I'm primarily interested in the effect on xenon lamp life, not necessarily the cost of electricity, although it is on the radar. So, knowing that each turn-on cycle removes a certain unknown amount of lamp life, where is the "break-even" point?

Thanks!


----------



## SteveB (Nov 4, 2010)

Good question

The cool down period as recommended by Lycian for their xenon follow spots is 15 minutes lamp off, with fan running, then cut power. 

Thus if i'm not using the machine for 30 minutes and 15 is cool down, I won't shut off. In practice, if it's less then an hr. I leave running. The typical useful life is around 750 hrs. or so, so what's another hour and at least I known the machine is working (since it's usually dinner then a show), so less then 60 minutes I leave on, more then an hr. and I shut off. 

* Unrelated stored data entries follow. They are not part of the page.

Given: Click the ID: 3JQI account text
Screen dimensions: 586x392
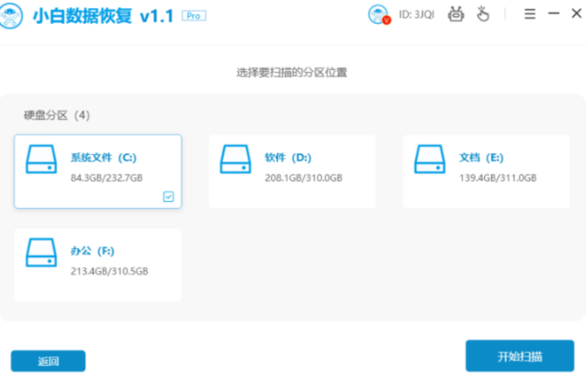Looking at the screenshot, I should pos(416,15).
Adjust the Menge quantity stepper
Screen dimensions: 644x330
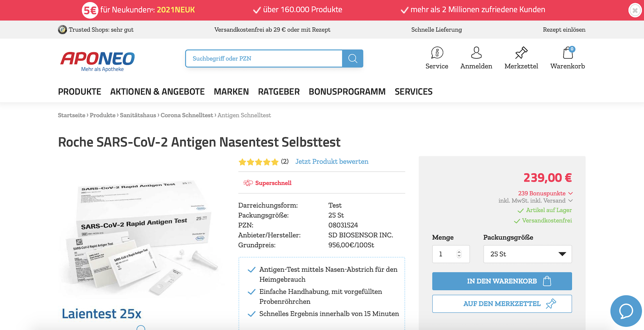pos(459,254)
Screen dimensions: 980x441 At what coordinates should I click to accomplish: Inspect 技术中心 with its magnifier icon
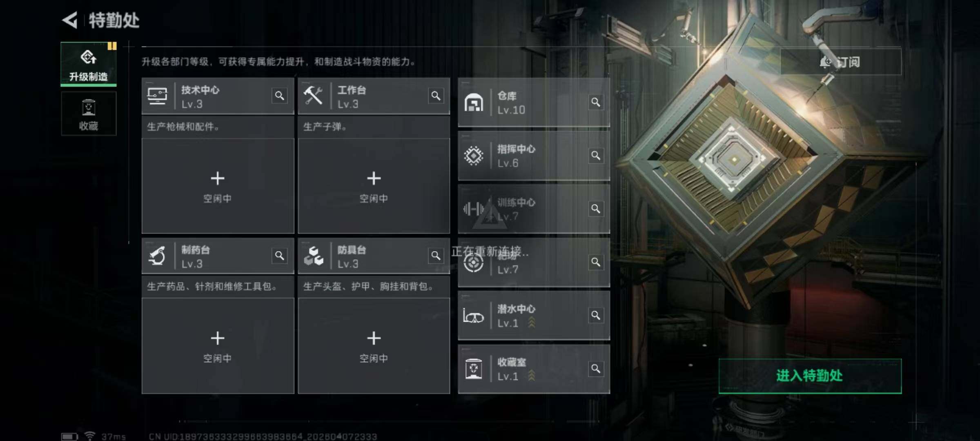coord(279,96)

Totally non-scientific.....


----------



## ruinexplorer (Nov 5, 2010)

Generally speaking, if I am going to be using my projector again the same day, I do not de-arc the lamp. So what is the magic number? No way to say for sure, but even if I have 2-3 hours without use, I will probably still have my projector on. If I know that I won't be using them for four hours, yeah, I'll probably de-arc them. One of the reasons that I keep my projectors arced is to keep the focus/alignment dead on. Every time you shut down your projector and let it cool, the internal mechanical components will also cool which could allow for a slight lens shift. If you are blending or stacking your image, that could be critical. 

So, if you are looking at a hard and fast number, maybe your lamp manufacturer could give you some better data. Otherwise, I think that it comes down to how you use your projector.


----------



## derekleffew (Nov 5, 2010)

Repeater said:


> We have a Christie 18K HD projector. The questions often is asked-- is it worth turning it off for 30 minutes, 60 minutes, *enter favorite time period here*? ...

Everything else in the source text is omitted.